Once again he was off with his wagon and team heading to the isolated spot where he found them. He knew it was not likely that someone would find the wrecked wagon, for awhile anyway, but was not going to leave anything to chance. Really not worried about having left the gold because he rarely saw anyone in those hills, especially in the dead of winter…he was quite surprised to see these two strangers. After arriving once
again, he pulled the wagon as close as he could to their wagon so he wouldn’t have to carry the gold so far. It took him awhile to load it all, but when he was sure he had it he took one more good look around the wagon and on the ground and then headed home. He was not sure what was going to take place about the gold because he knew it actually belonged to the young lady he found.
Back at the cabin he found a good place to hide the gold, at least for now…until he knew what was going to take place between the two of them. Once he was done with the gold he went into the cabin, only to find the young lady was now awake. He went over to her to offer her a drink of water and to find out how she was doing. Handing her the glass he saw her apprehension, but assured her that it was good water from his well. After she took a few swallows from the glass she looked up at him and spoke.
“Thank you very much for the water, and for saving my life. My name is Susanne Cosby Smith. The man with me is my brother Thomas. Why is he not in here with me, where is he?” Susanne was quite bewildered about what was happening.
“It is a pleasure to meet you Susanne, my name is John Christopher Logsdon…and you are in my cabin. I’m sorry to have to tell you this but your brother died when your wagon turned over. He hit his head on a rock; it must have killed him immediately. I have him outside and will bury him when you are up to it.”
Susanne cried when she learned of her brother’s death, they had gotten very close as brothers and sisters can sometimes. Since they lost their father, Thomas was the only family she had left and now she was alone. John went over to her and held her as she cried, trying to give her some comfort in her time of loss. Susanne wrapped her arms around him also, needing to feel some sense of being loved…at least by someone. Even
though she didn’t know this white man she felt the warmth from his touch, a tenderness she had known from no other man. She broke from their embrace just long enough to look into his face, his eyes…so soft and blue like the sky above. The emptiness she was feeling inside went very deep. She began to feel her emotions burning from within, and then he leaned forward and kissed her hard and firm…and she knew that soon she would be his.

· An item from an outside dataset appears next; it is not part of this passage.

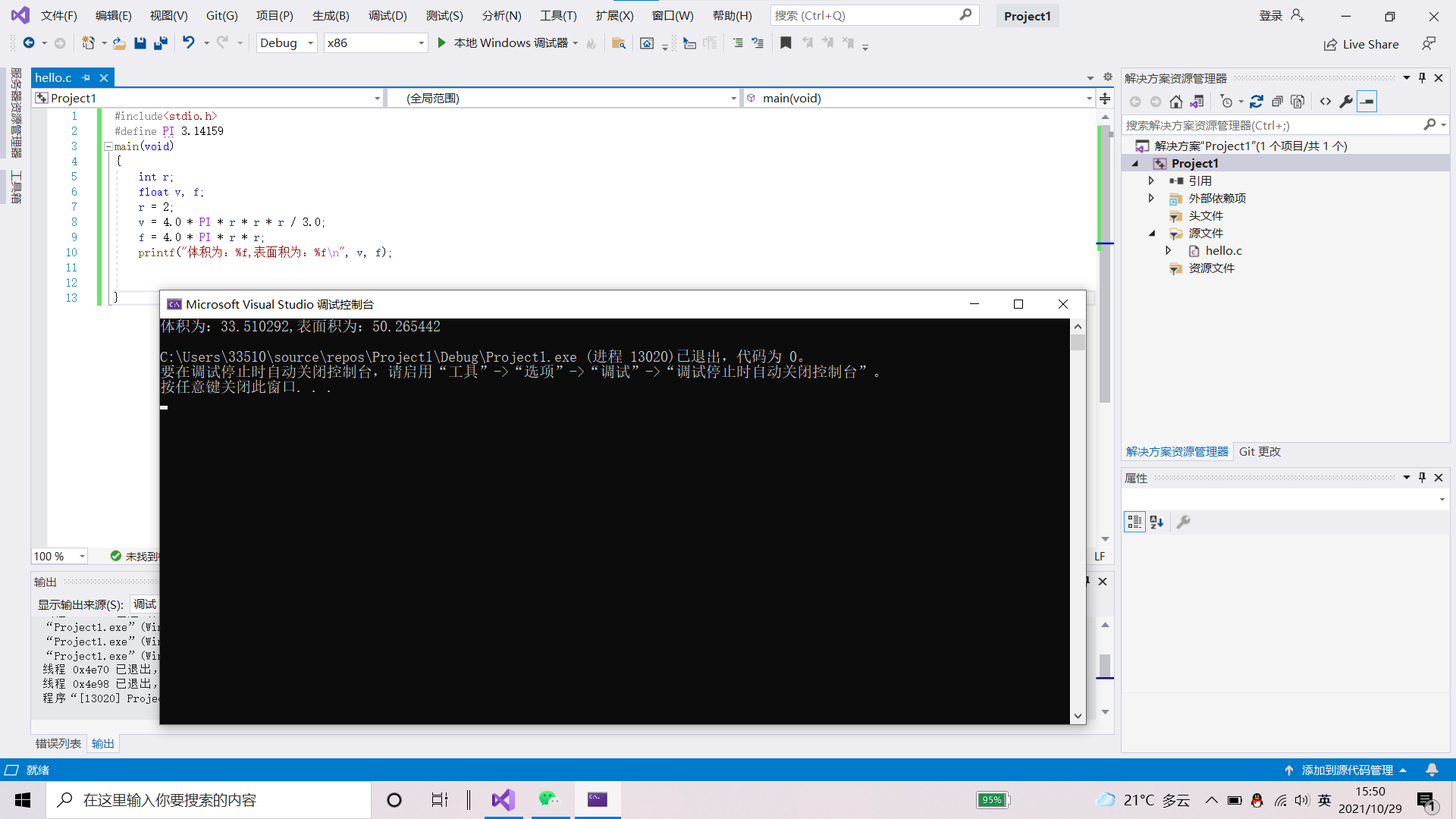The width and height of the screenshot is (1456, 819).
Task: Open the x86 platform dropdown
Action: (x=421, y=43)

The following morning John went out and dug a grave the best he could in the hard ground frozen stiff by the winter freeze. He then gathered as many rocks as he could find in the area to finish covering the body after being place in the hole. Susanne joined him and said her goodbyes to her beloved brother and then she helped John cover him with the stones. They went back into the cabin and Susanne shared the whole story of where they came from, the plantation where they lived, finding the gold and the battle that took her father’s life, and
finally of her and Thomas’ travels in hopes of finding a new home. They neither one knew where they were headed and now she was alone, without a place to call her own.

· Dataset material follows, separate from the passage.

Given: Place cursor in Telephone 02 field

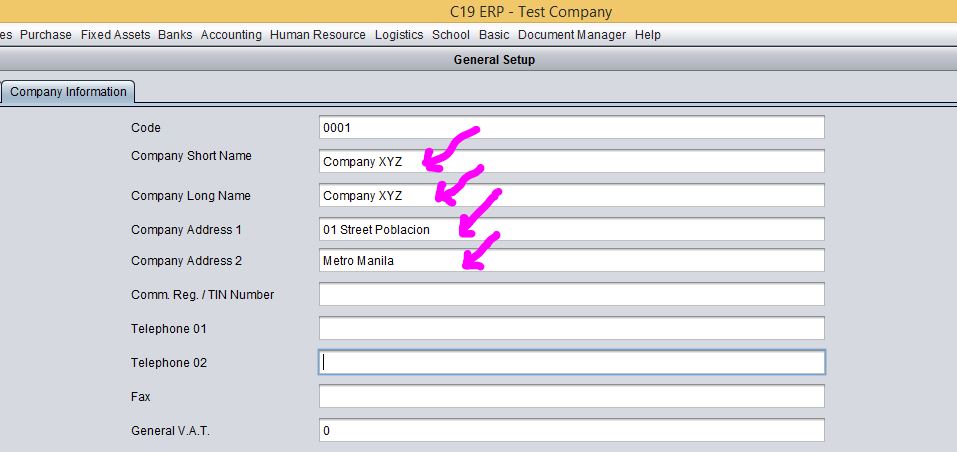Looking at the screenshot, I should (x=571, y=362).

Over the next couple of months the two of them were inseparable, and they got to know each other very
well. It didn’t take them long to realize that they were meant to be together, so they decided to get married. After that time she never really spoke of her past again, and of what happened. This land belonged to John so he decided to keep it, but together they chose to take some of the gold and buy a bigger place he knew of over by Equality. That would give them a place where they could farm and raise their family. And so it was to be…a new beginning for them both!